John Beaton was the co-discoverer of the Iditarod gold field, the site of one of the last great stampedes or rushes in Alaska. The Iditarod mining district lies between the lower Yukon and Kuskokwim Rivers in southwestern Alaska.1 The discovery of gold by Beaton and his partner, W.A. “Bill” Dikeman, on Otter Creek in 1908 made the Iditarod area one of the more important mining areas in Alaska. Their discovery became the third most important placer mining area, only exceeded by Nome and Fairbanks. In 1932, a Seattle Times reporter interviewed Beaton and gave this description of Beaton’s character:

a small, quiet, calm man – you’d never in the world take him for a fellow whose life has been one series after another of wild romantic escapades—is in Seattle today. He has won fortunes and lost them, missed death by minutes, played cards with cut-throats, pistol-on-the-table gamblers, been locked up for winters in frozen wastes, made friends who would die for him, found gold nuggets as big as pea pods, and eaten two tons of beans. 2

On Christmas Day, 1908, Beaton, William A. Dikeman, both veterans of the Klondike gold rush, and young Murdock Beaton (John’s younger brother) discovered high-grade pay dirt at a depth of twelve feet near the head of Otter Creek in Flat, near the Iditarod River.3 This resulted in the Iditarod gold rush (1908-1910), called Alaska’s last major gold rush, though gold continued to be found in many other areas afterwards. Iditarod was located on a twisting tributary of the Innoko River, and it became a booming mining camp. The Iditarod gold rush was located in what was virtually an unknown region, loosely termed the “Inland Empire”—an area spreading from Ruby on the Yukon River, south along the Kuskokwim Mountains into the drainages of the Innoko and Upper Kuskokwim Rivers.4 The gold rush into Iditarod brought from 4,000 to 10,000 stampeders to the booming mining towns of Iditarod and Ruby. In the next two decades, $30 million in gold was dug from these goldfields. The interior camps at Iditarod and Ruby were isolated; the majority of stampeders used the river system from May to October, traveling 1,000 miles by steamboats up the Yukon, Innoko, or Kuskokwim Rivers. During freeze-up, traffic shifted to trails, which were upgraded by the Alaska Road Commission in an effort to connect military posts and new mining camps with tidewater ports and navigable streams.5

Nova Scotia to Alaska

Beaton was born on August 9, 1875, at Rear Little Judique (later St. Ninian), Inverness, Nova Scotia, the second of six children of Donald Beaton and Anne Mclean Beaton.6 The family, staunch Scot Roman Catholics, came from the Isle of Skye, in Scotland, where John’s grandfather, Angus Beaton, had immigrated to Pictou, Nova Scotia, on the vessel Dove in 1801. The Beaton’s clan name, MacBeth, is as old as any, and the family claimed descent to Macbeth, King of Scotland from 1040 to 1057 A.D. Little is known of Beaton’s early life.
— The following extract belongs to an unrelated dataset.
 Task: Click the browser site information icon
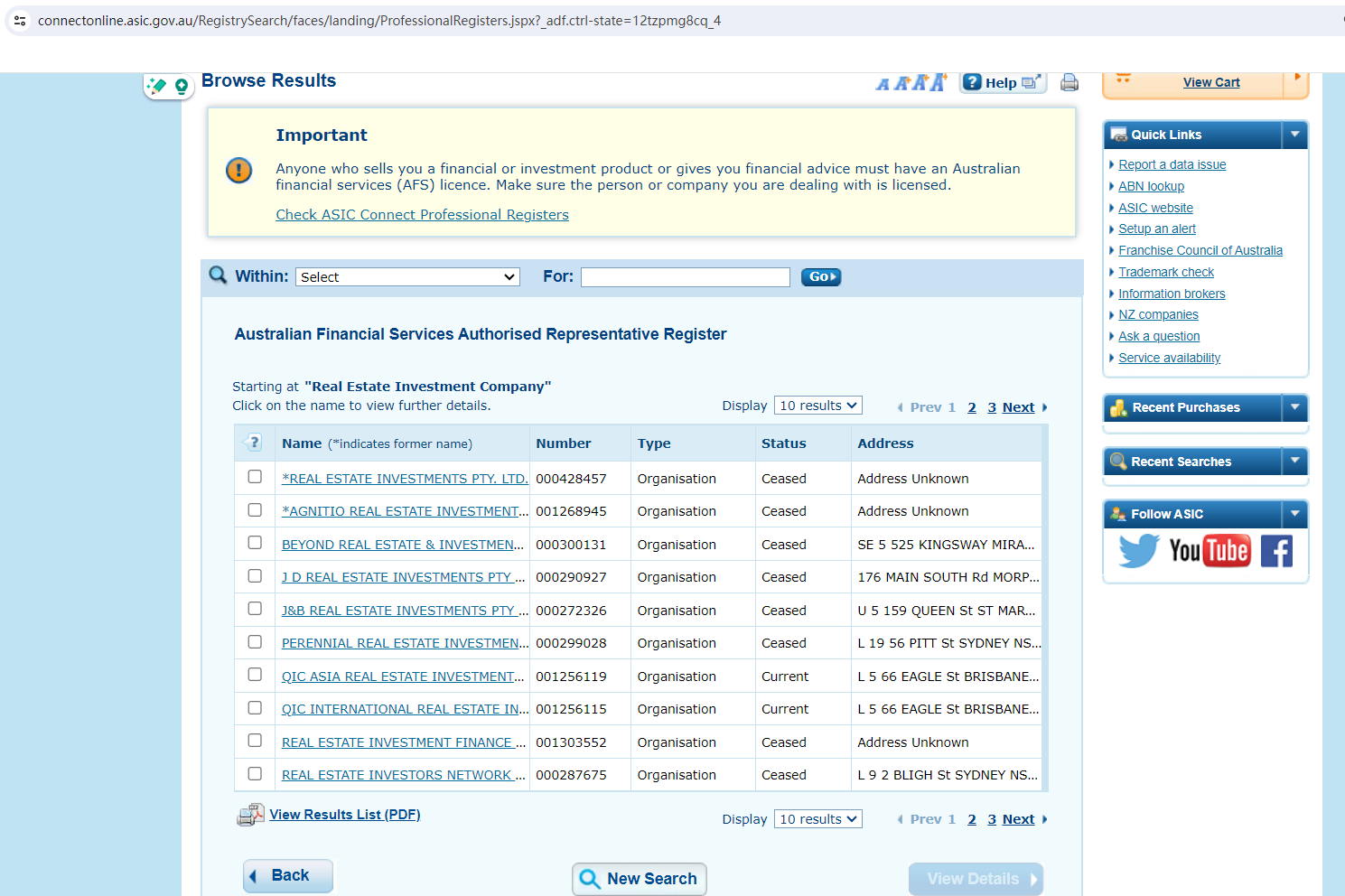tap(20, 20)
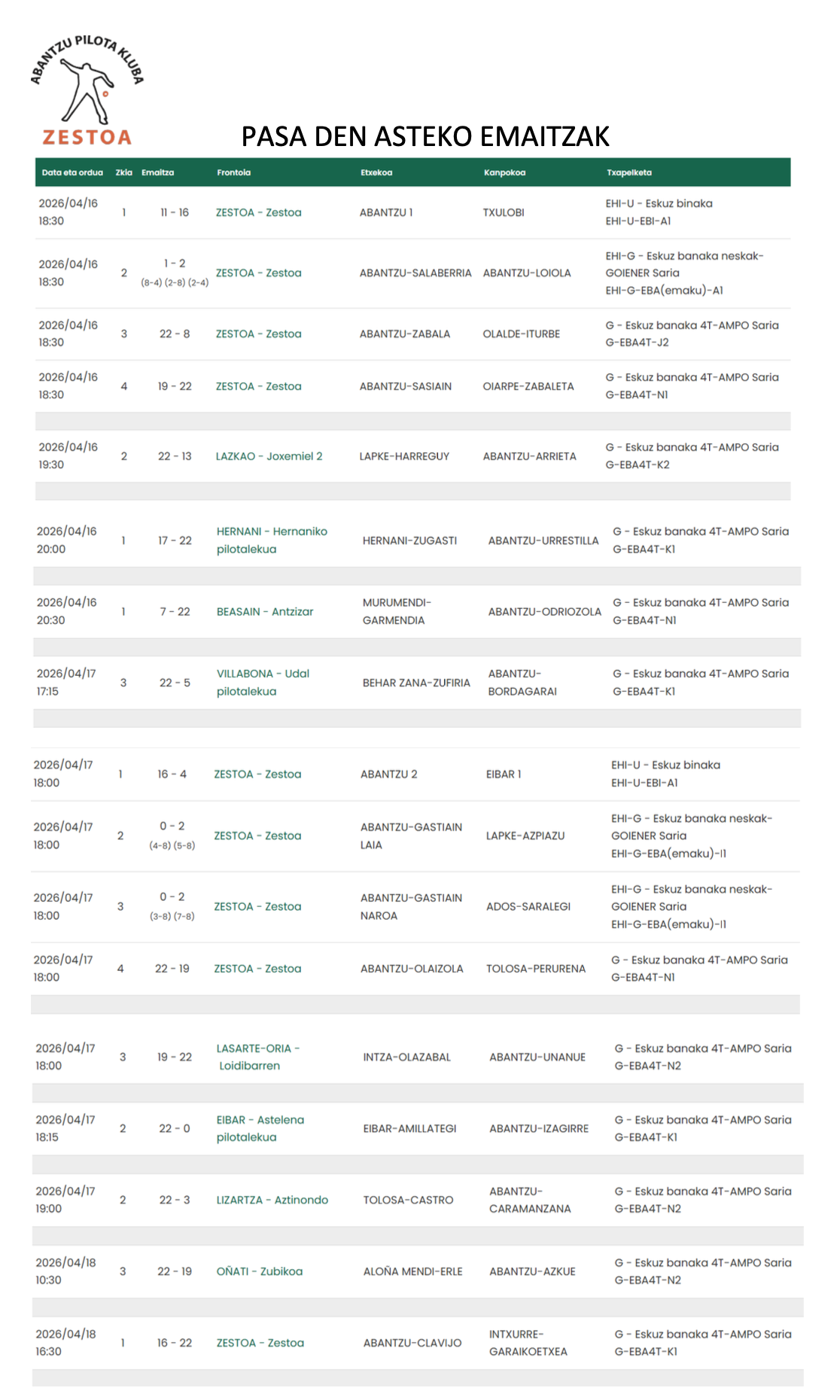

John Beaton’s travels from Canada to Alaska between 1894 and 1908 are uncertain. He appears to have left Nova Scotia for British Columbia in 1899 and shortly thereafter moved to the Klondike. After most opportunities in the Klondike had disappeared, he arrived in Alaska in 1900. He may have worked in the hard rock mines in the Juneau area, but his activities between 1900 and 1908 are largely unknown. The 1910 Alaska Census indicates that he had immigrated to the United States in 1894, but had not filed his “first papers” or declaration of intention to become a U.S. citizen.7

Gold Discovery at Otter Creek and the Iditarod Gold Rush (1908-1910)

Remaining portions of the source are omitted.